Was Gordon, Yuzna und Co., die sich auch in weiteren Werken an Lovecrafts Œuvre austoben sollten, aus einer lediglich siebenseitigen literarischen Vorlage herausgeholt haben, ist ein wahres Fest für de Freund grafischen Horrorkinos. Die Übertreibung gehört hier zum guten Ton, der trashcomichafte Stil des Films steht ihm bestens zu Gesicht und die Aufteilung des Mad-Scientist-Charakters in einen Anta- und einen Protagonisten erweist sich als kongenialer Einfall. Daraus entsteht eine faszinierende, sexuell aufgeladene Dynamik zwischen den einzelnen Rollen und wirkt „From Beyond“ originell, grenzüberschreitend und betont geschmacklos, ohne zur gezwungen erscheinenden Parodie seiner selbst zu werden. Den zu einem nicht unbeträchtlichen Teil zu Gordons Stamm-Ensemble gehörenden Schauspielern wird es zuteil, den Subtext um Größenwahn und unterdrückte sexuelle Obsessionen (ebenfalls eine Erfindung der Drehbuchautoren, nicht Lovecrafts) zu transportieren. Barbara Crampton avanciert von der verkopften grauen Maus zur Leder-Lady, Jeffrey Combs durchlebt im Prinzip gleich mehrere Rollen und bewegt sich dabei gern an der Grenze zum Overacting und Ken Foree gibt lange Zeit die Stimme der Vernunft, bis er begreifen muss, dass sie in dieser Welt nichts mehr zählt, vom Resonator verschluckt und in eine andere Dimension katapultiert wurde.

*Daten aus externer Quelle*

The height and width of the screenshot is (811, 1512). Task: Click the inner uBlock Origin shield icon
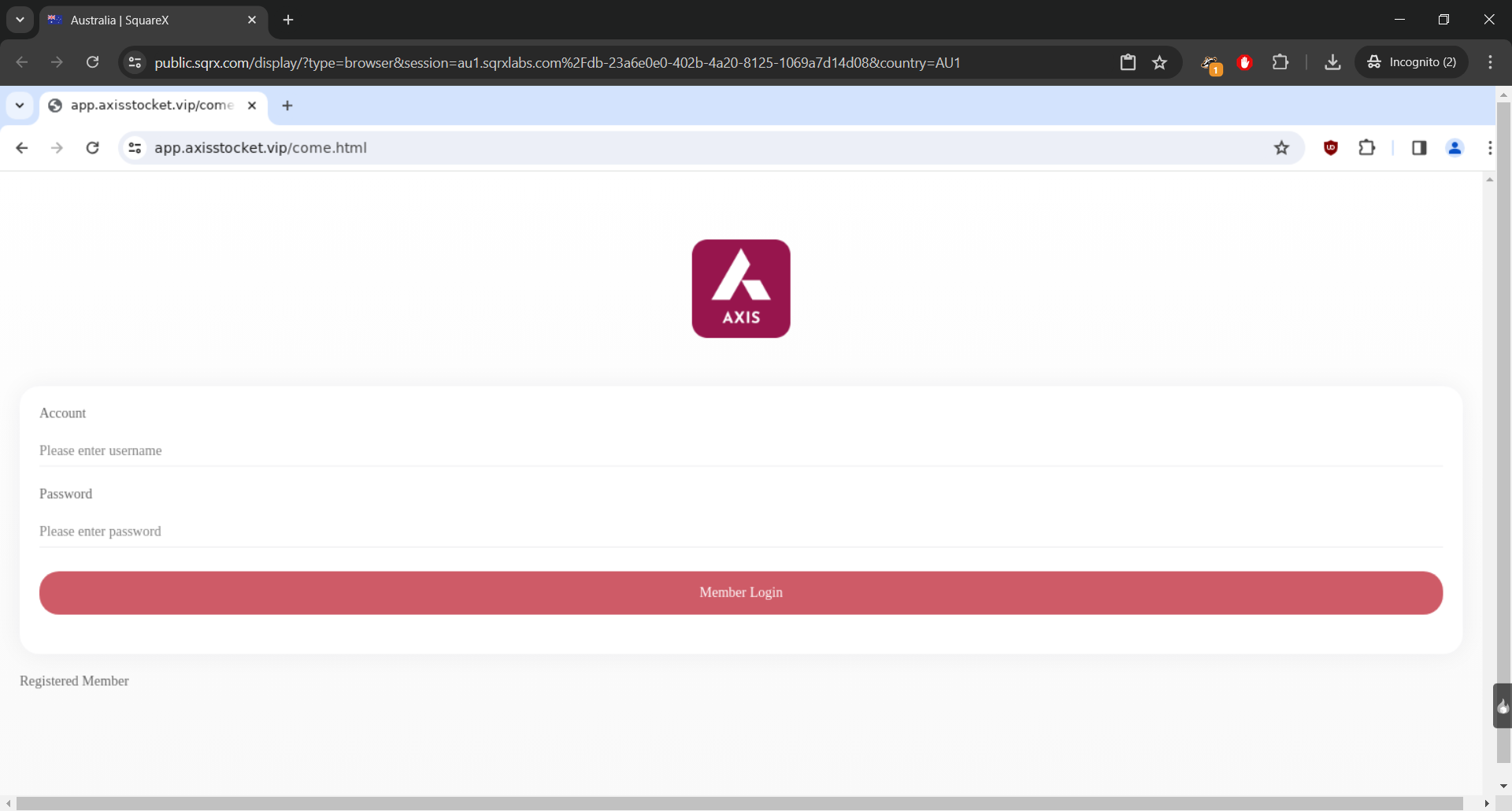(x=1331, y=147)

Auch wenn mir nicht ganz klar ist, woher Katherine schließlich die Bombe nimmt, ist der Filme eine ebensolche, der auch aufgrund seines eingestreuten Humors trotz des irrsinnigen Aufwands, der allein schon für die wahnwitzigen Spezialeffekte betrieben worden sein muss, noch immer herrlich erfrischend und unverkrampft eines von mehreren Exempeln seines Jahrzehnts statuierte, die dazu beitrugen, dass man Lovecrafts paranoide Geschichten als Film-Fan lange Zeit vor allem mit extrem grafischen Monstren und Mutationen (jedoch keinen Mumien) in Verbindung brachte. Weiter trieb es ein John Carpenter in seinem wesentlich grimmigeren, ernstzunehmenderen „Das Ding aus einer anderen Welt“ in Sachen Mutations-Science-Fiction-Horror bereits auf die Spitze, doch was „From Beyond“ zelebriert, ist ein vollkommen irrer Ritt auf der Zirbeldrüse, den man ebenfalls nie mehr vergessen dürfte und auf den sich einzulassen immer wieder verdammt viel Freude bereitet – vorausgesetzt, man liebt diese Art des Genrekinos ebenso wie ich.